Power Half Hour: A Short, Sweet, and Clinical Image-Based Peer-to-Peer Educational Curriculum

Creative Commons 'BY' version 4.0 license

Learning Objectives: Our goal was to address knowledge deficiencies encountered by residents on shift through a peer-to-peer didactic curriculum covering high-yield EM core content through a series of clinical images obtained in our ED.

Background: In an EM residency curriculum, there are clinical scenarios encountered by trainees that are not adequately addressed in a traditional didactic format. When residents encounter these scenarios, they have the opportunity to enhance their own clinical acumen with “just in time” learning but no organized way to share the new information with their peers. There is evidence showing that peer-to-peer teaching fosters a supportive learning environment while not sacrificing the integrity of content delivered. Additionally, this format solidifies the concepts for the teaching resident and promotes their development into a skilled educator.

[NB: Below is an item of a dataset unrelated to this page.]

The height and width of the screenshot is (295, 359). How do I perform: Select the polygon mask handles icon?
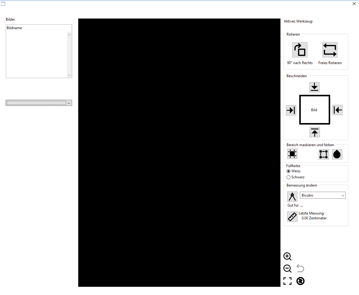[x=324, y=154]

Curricular Design: In order to address knowledge deficiencies encountered by residents on shift, we created Power Half Hour (PHH), a resident-led didactic series, presented bi-monthly in conference, that centers around a series of clinical images. The images, including a combination of physical exam findings, ECGs, and diagnostic images, are presented with high-yield, clinically relevant teaching pearls.

Impact/Effectiveness: Our PHH innovation was incorporated as a recurring series into the resident curriculum. After a year of implementation, residents were surveyed on how educationally beneficial they found PHH. Of the 28 residents who completed the survey, 13 residents (46%) found PHH very beneficial, 12 residents (43%) found PHH somewhat beneficial, and the remaining were neutral. By implementing a clinical image-based curriculum using a peer-to-peer teaching model, residency programs can address core content deficiencies, promote knowledge sharing amongst peers, and nurture resident development as educators.